Freedom of speech and freedom of the press are about having the right to choose what you say. Part of this means being able to say what you want to say; an equally important part of free speech means the right to refrain from saying things you *don’t* want to say.

And, in a broader sense, this includes editorial policy. If you publish a magazine, you make choices about which articles to include and which articles to reject. That’s an essential part of what a magazine is. A magazine has a certain topic and point of view, expressed as much in what it does not publish as what it does.

For example:

  • Socialist journals do not publish articles in defense of capitalism
  • Medical journals do not publish articles that have not passed peer review
  • Jewish community newsletters do not publish arguments for conversion to Christianity

The fact that these types of publications only publish things that support their mission and policy is not a violation of free speech; it is an *expression* of free speech.

This is as true on the internet as it is in print media.
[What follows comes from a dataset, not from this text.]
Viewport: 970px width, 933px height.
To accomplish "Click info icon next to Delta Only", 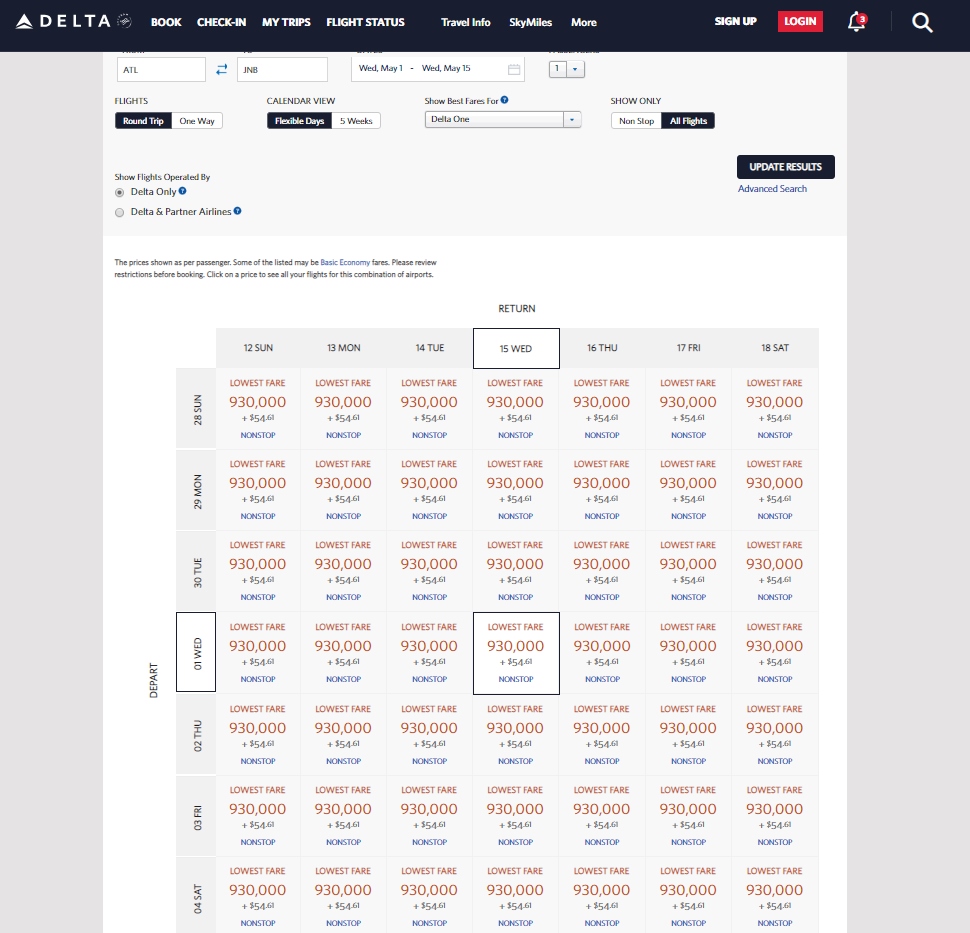I will click(182, 191).
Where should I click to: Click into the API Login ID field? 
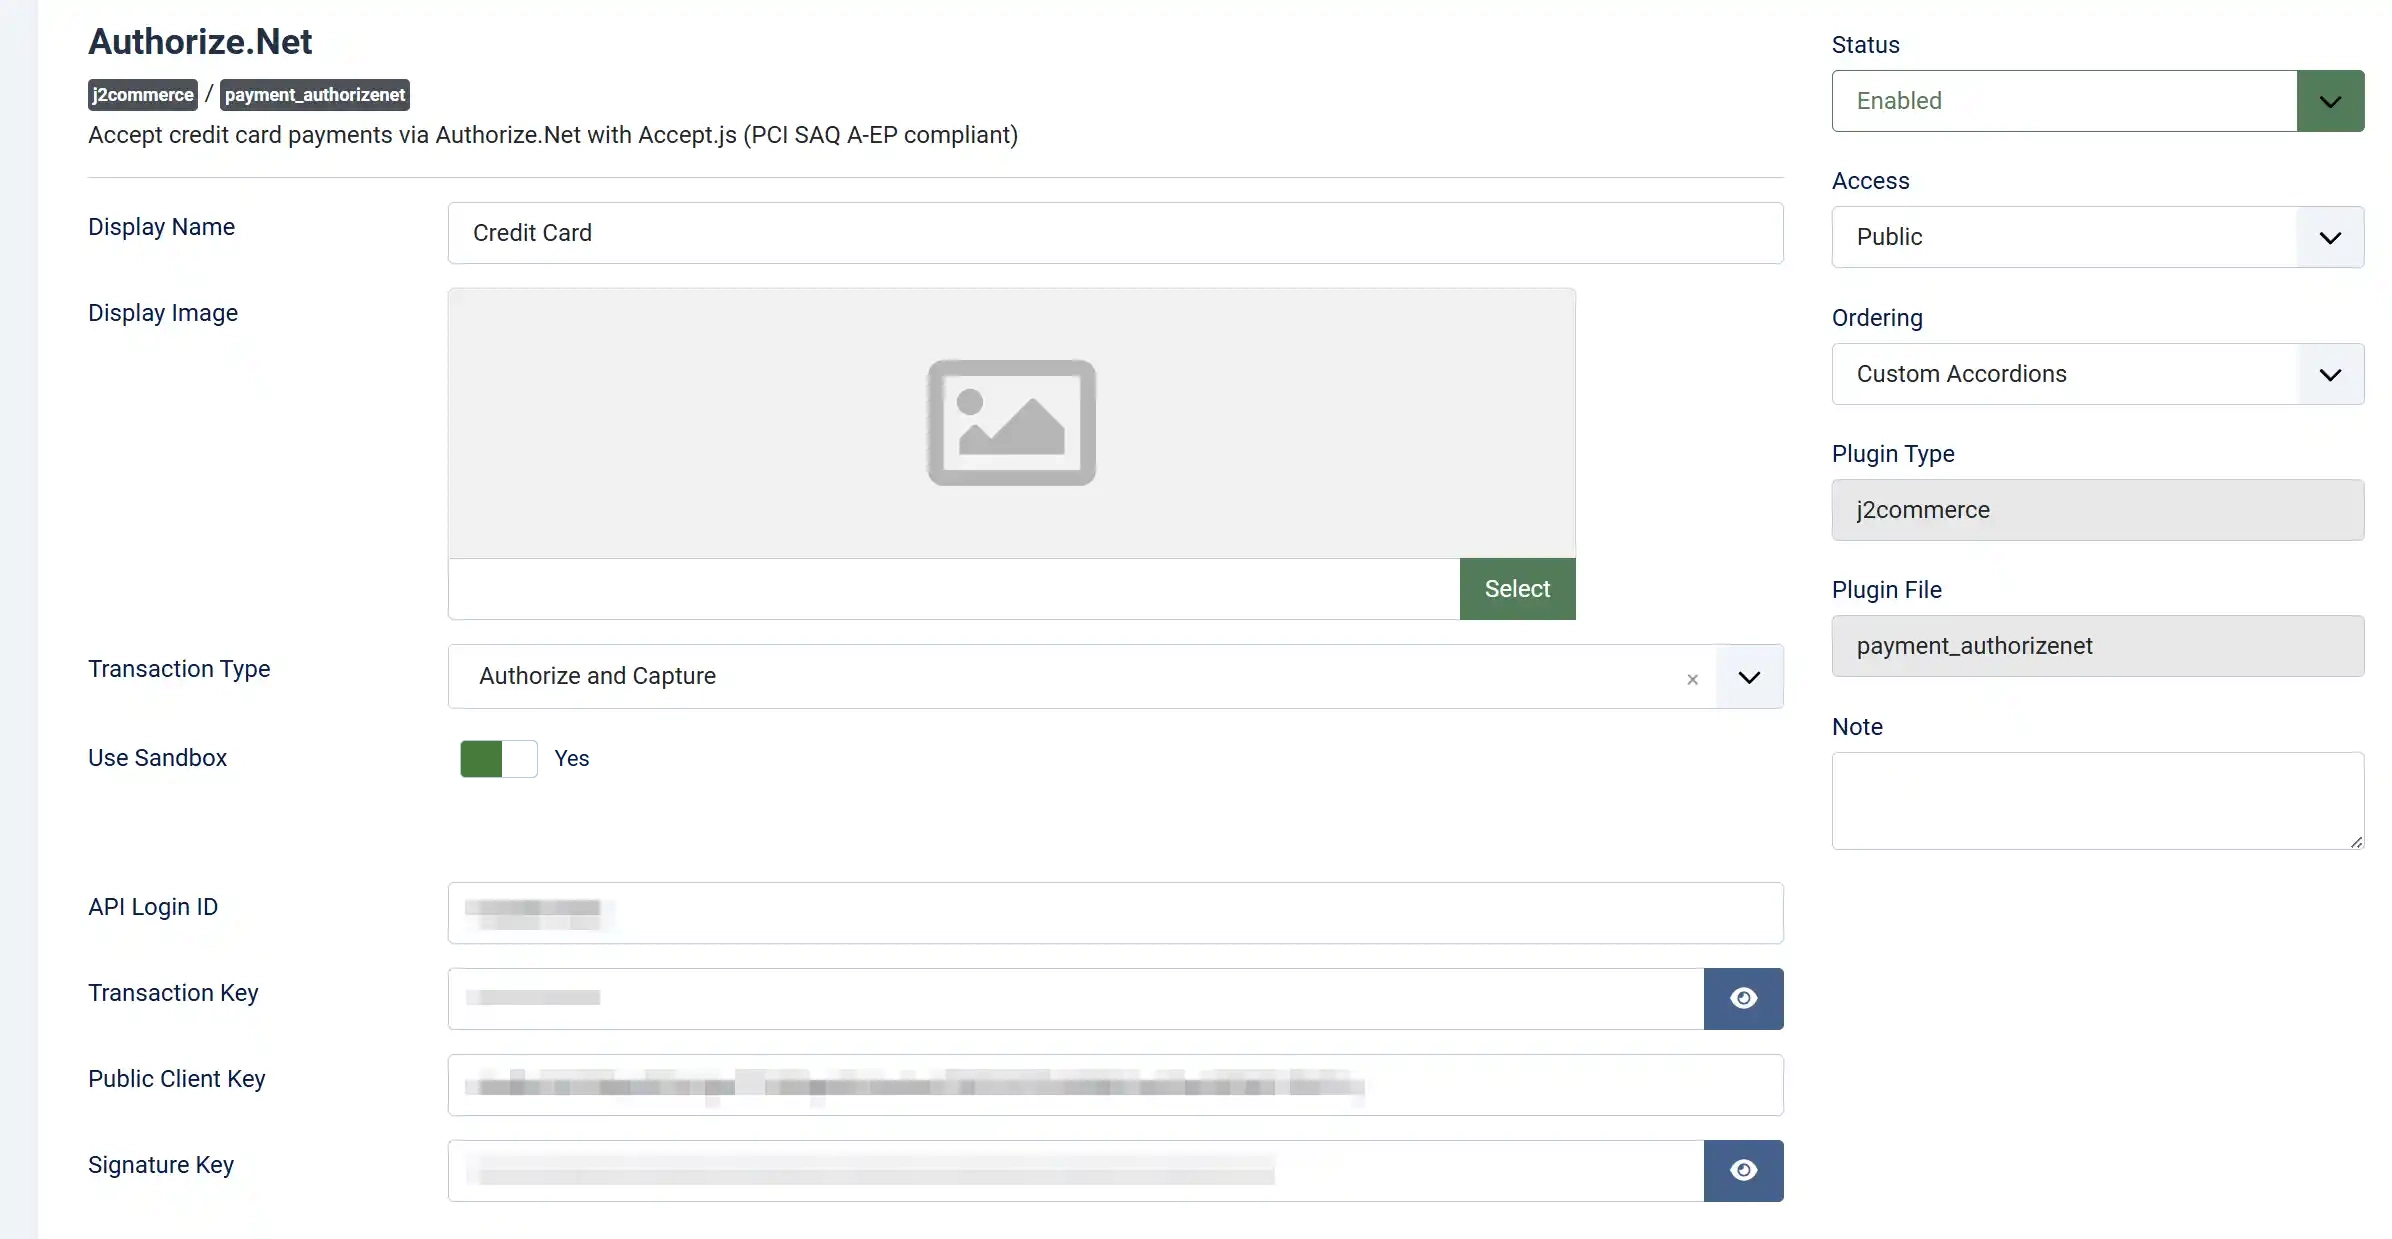pyautogui.click(x=1115, y=913)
Deciding what to put on your website, and what *not* to put on your website, is part of how you exercise your free speech. That includes things like:

  • Posting about things you want to post about
  • Not posting about things you don’t want to post about
  • Responding to responses to your writing that you want to engage with
  • Not engaging with responses you prefer not to respond to
  • Making decision about whether you want to have comments, and if so, which kind of comments to allow

No matter what choices you make about these things on the internet, someone will accuse you of censorship and insist that their right to free speech means that you have an obligation to publish their opinions. It doesn’t. Their right to freedom of speech is about what *they* say; it does not give them the right to make *you* say anything, or to publish them, or to pay attention to them.

Free speech means you have the right to say what you want to say, and to refrain from saying things that you do not want to say.